=== Tekstfragment ===
+--

Zondagbrief 25 januari – Jet Bussemaker
Zomer 1988: het Malieveld stroomt vol voor wat later één van de grootste studentendemonstraties ooit bleek. 35.000 Studenten demonstreren tegen de invoering van de basisbeurs. Het gaat er heftig aan toe. Maarten van Poelgeest, toenmalig voorzitter van de studentenbond, dreigt het onderwijs voor onbepaalde tijd plat te leggen. ‘Het is oorlog’ houdt hij die dag de studenten op het malieveld voor. De studentenbonden vinden de plannen ‘volstrekt onaanvaardbaar’. Volgens hen levert de basisbeurs studenten met rijke ouders een flinke extra som geld op, terwijl het een gevaar is voor de toegankelijkheid van de armere studenten. Of zoals Wouter Bos de basisbeurs vele jaren later in 2006 zou typeren: ‘een typisch voorbeeld van perverse solidariteit. Er stroomt in Nederland te veel geld van arm naar rijk in plaats van andersom’.

+--

=== Te maken opdrachten ===
1. Geef alstublieft uit de tekst over de basisbeurs het stuk van "Zondagbrief 25 januari" tot en met "plaats van andersom’." letterlijk terug.
2. Zet de tekst over de basisbeurs voort na de laatste zin.
De rijen zijn afkomstig uit een andere bron.

=== Getoonde gegevens ===
+--

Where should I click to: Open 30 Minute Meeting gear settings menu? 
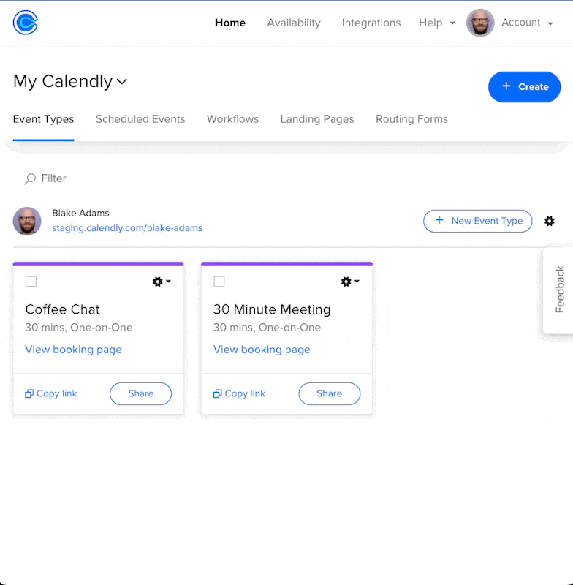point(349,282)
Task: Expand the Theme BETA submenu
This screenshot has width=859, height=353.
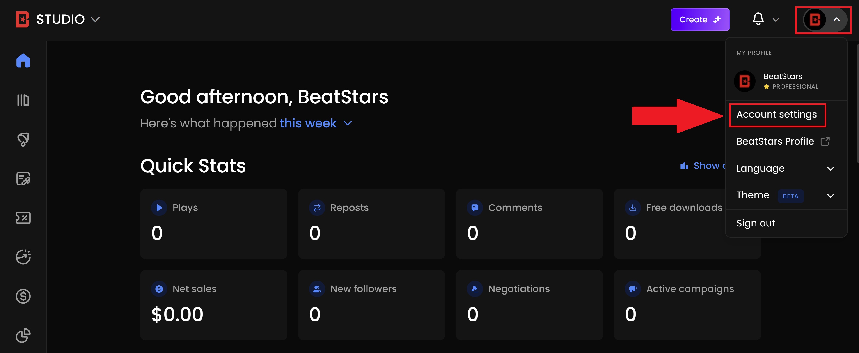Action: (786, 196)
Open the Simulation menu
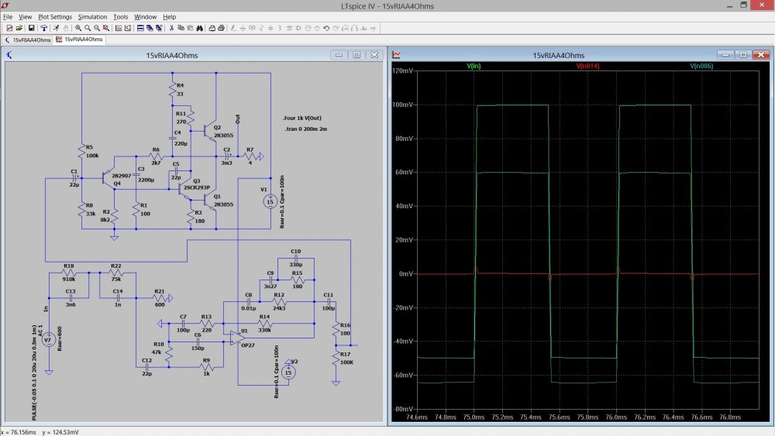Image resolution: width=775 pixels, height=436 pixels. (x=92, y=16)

+--

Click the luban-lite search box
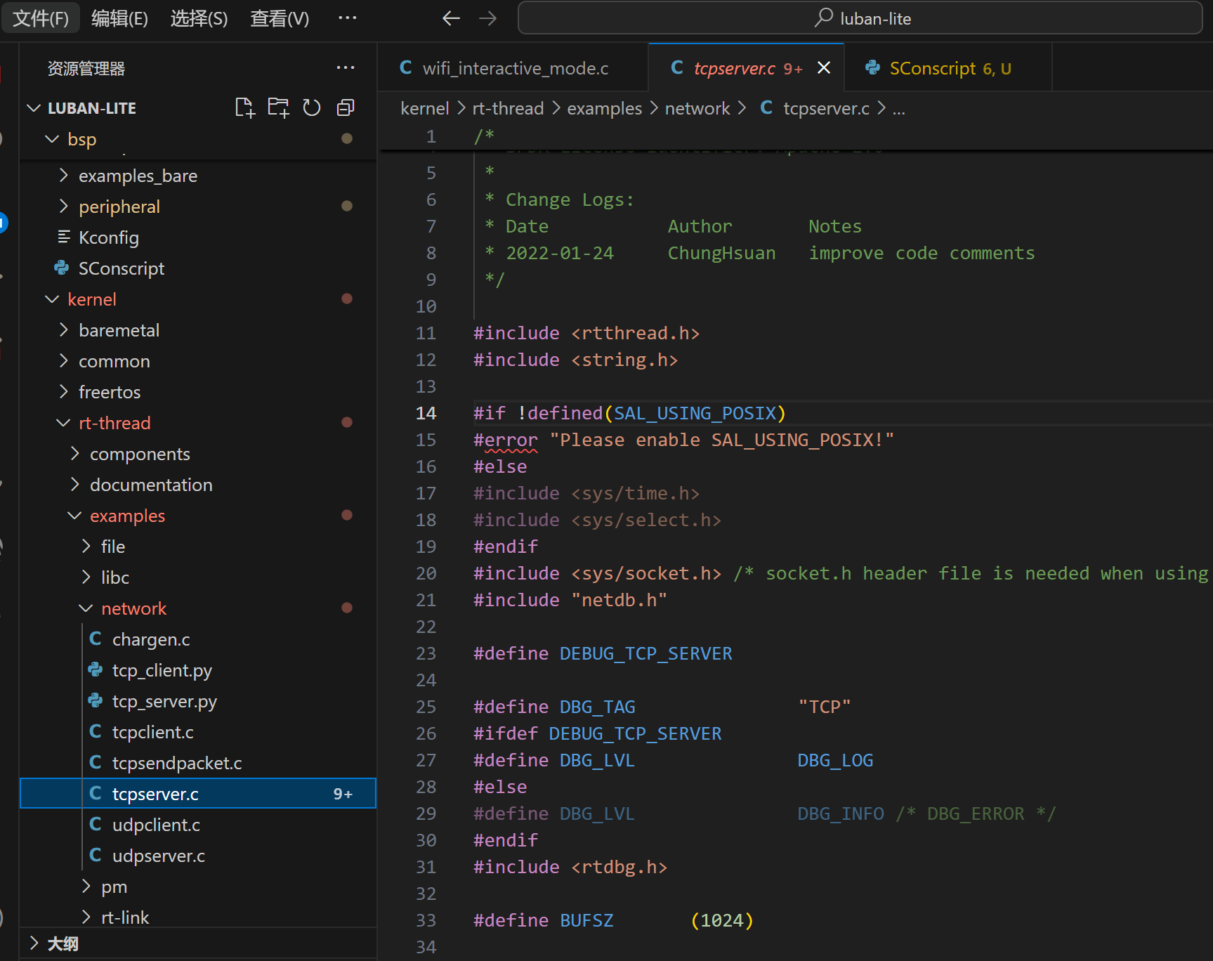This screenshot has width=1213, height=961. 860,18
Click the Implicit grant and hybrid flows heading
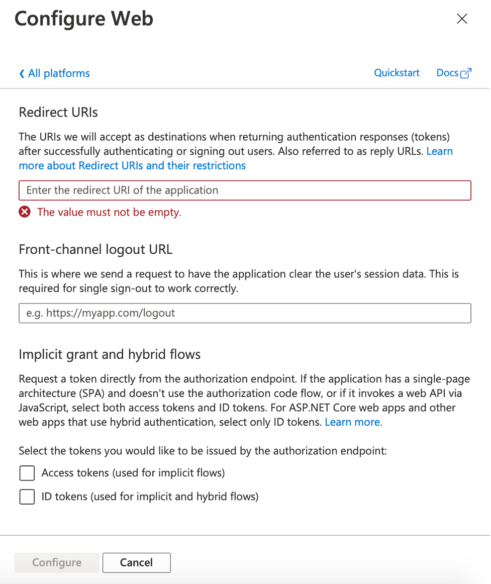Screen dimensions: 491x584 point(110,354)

+--

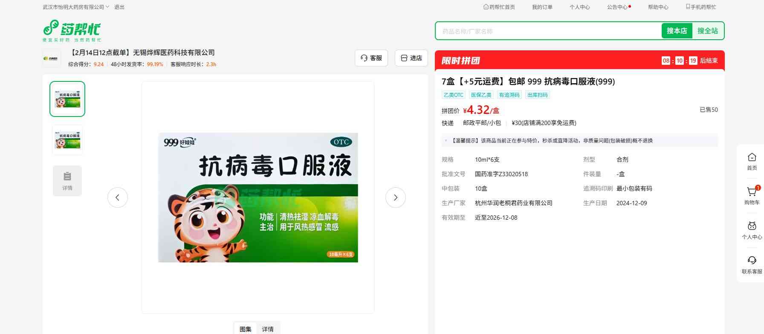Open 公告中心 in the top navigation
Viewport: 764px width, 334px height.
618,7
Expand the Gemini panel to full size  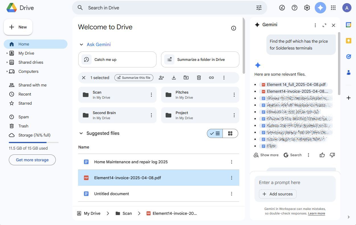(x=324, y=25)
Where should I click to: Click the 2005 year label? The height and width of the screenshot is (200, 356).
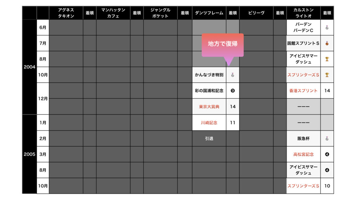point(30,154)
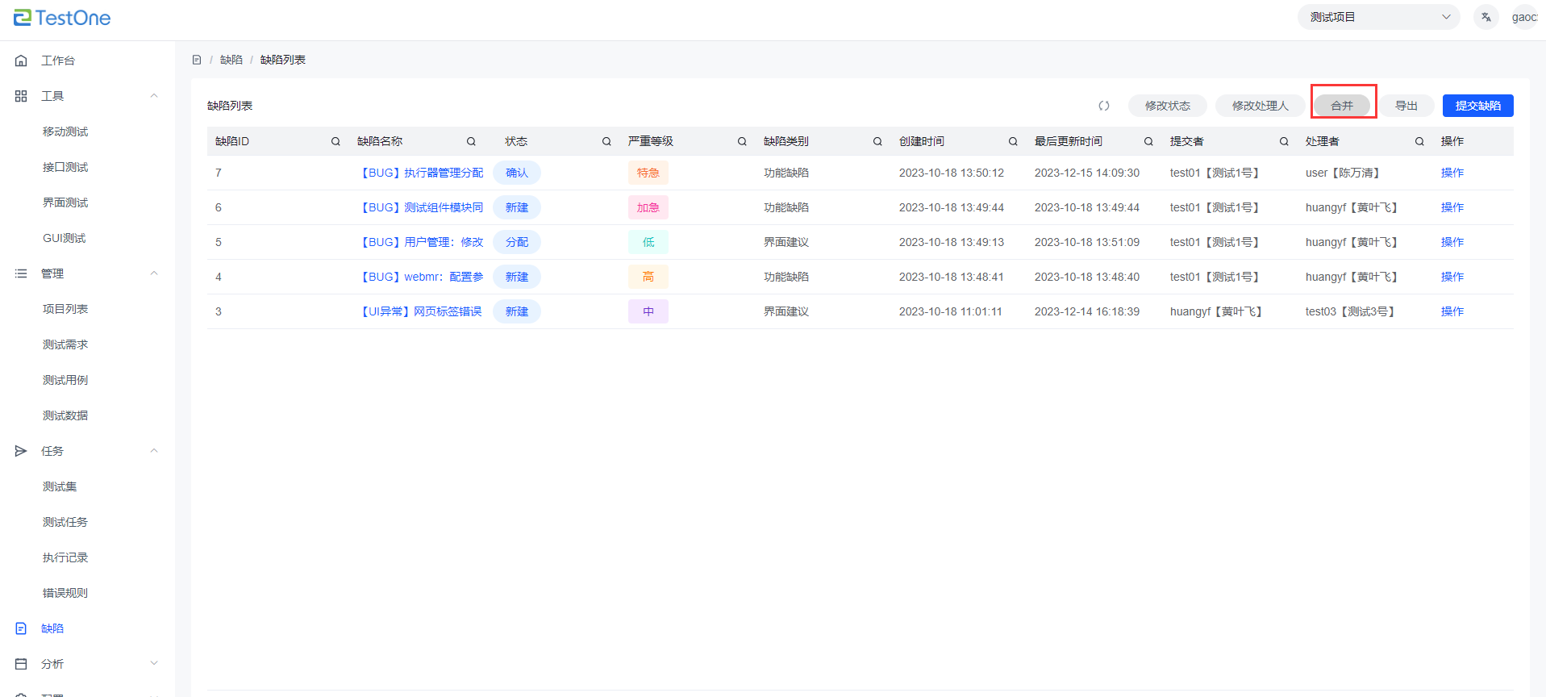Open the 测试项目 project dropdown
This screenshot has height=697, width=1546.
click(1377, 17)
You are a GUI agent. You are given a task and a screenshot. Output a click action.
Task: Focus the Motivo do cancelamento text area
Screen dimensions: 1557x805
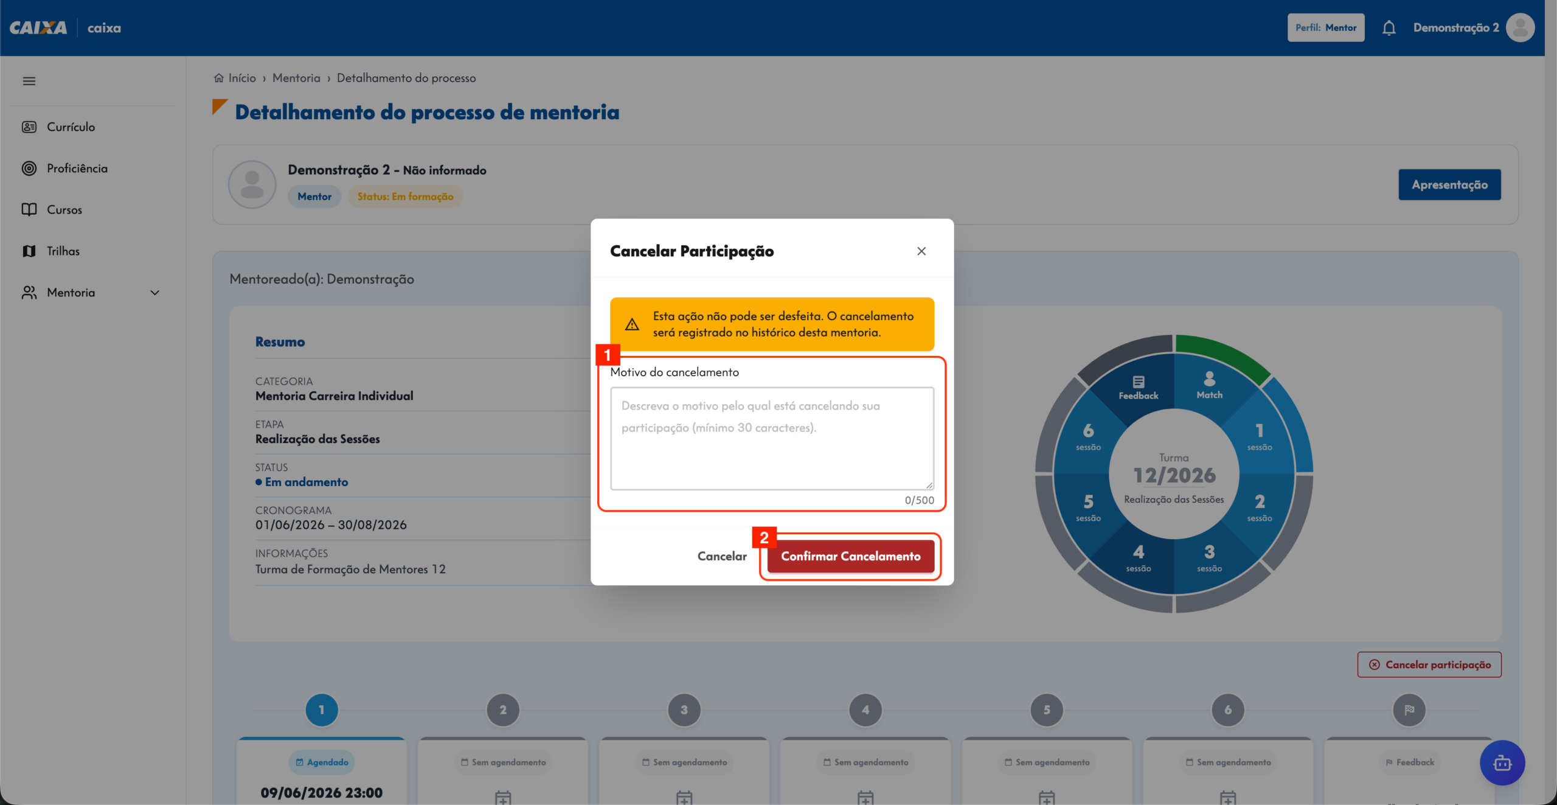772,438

+--

=== Gegeven antwoorden ===
1.
Zondagbrief 25 januari – Jet Bussemaker
Zomer 1988: het Malieveld stroomt vol voor wat later één van de grootste studentendemonstraties ooit bleek. 35.000 Studenten demonstreren tegen de invoering van de basisbeurs. Het gaat er heftig aan toe. Maarten van Poelgeest, toenmalig voorzitter van de studentenbond, dreigt het onderwijs voor onbepaalde tijd plat te leggen. ‘Het is oorlog’ houdt hij die dag de studenten op het malieveld voor. De studentenbonden vinden de plannen ‘volstrekt onaanvaardbaar’. Volgens hen levert de basisbeurs studenten met rijke ouders een flinke extra som geld op, terwijl het een gevaar is voor de toegankelijkheid van de armere studenten. Of zoals Wouter Bos de basisbeurs vele jaren later in 2006 zou typeren: ‘een typisch voorbeeld van perverse solidariteit. Er stroomt in Nederland te veel geld van arm naar rijk in plaats van andersom’.

2.
Voordat er misverstanden ontstaan, ik was niet een van die 35.000. Ja, ik heb ook mijn serie demonstraties meegelopen, maar nee, die dag was ik er niet bij. Wat in ieder geval duidelijk is dat sinds de jaren tachtig het aantal studenten verviervoudigd is en hoger onderwijs bereikbaar is voor bijna iedereen. Zo bevestigde onlangs diezelfde Maarten van Poelgeest in een interview: ‘studenten zouden het studievoorschot ook kunnen omarmen. Het ideaal van dertig jaar geleden is bijna bereikt.’
Er zijn ook zorgen. Ten opzichte van de grote toestroom studenten staan ook 15.000 jongeren die al in het eerste jaar uitvallen. En de zorg dat met het verdwijnen van de basisbeurs een stap terug gezet zou worden. Die zorgen heb ik de afgelopen weken en maanden ook gehoord. Van studenten, maar juist ook vaak van leeftijdsgenoten van mij. Met zelf kinderen op de middelbare school of al studerend. Een groep die vaak vanuit eigen ervaring weet hoe belangrijk het is dat kinderen uit gezinnen waarin het niet vanzelfsprekend is te gaan studeren, dat wel gaan doen.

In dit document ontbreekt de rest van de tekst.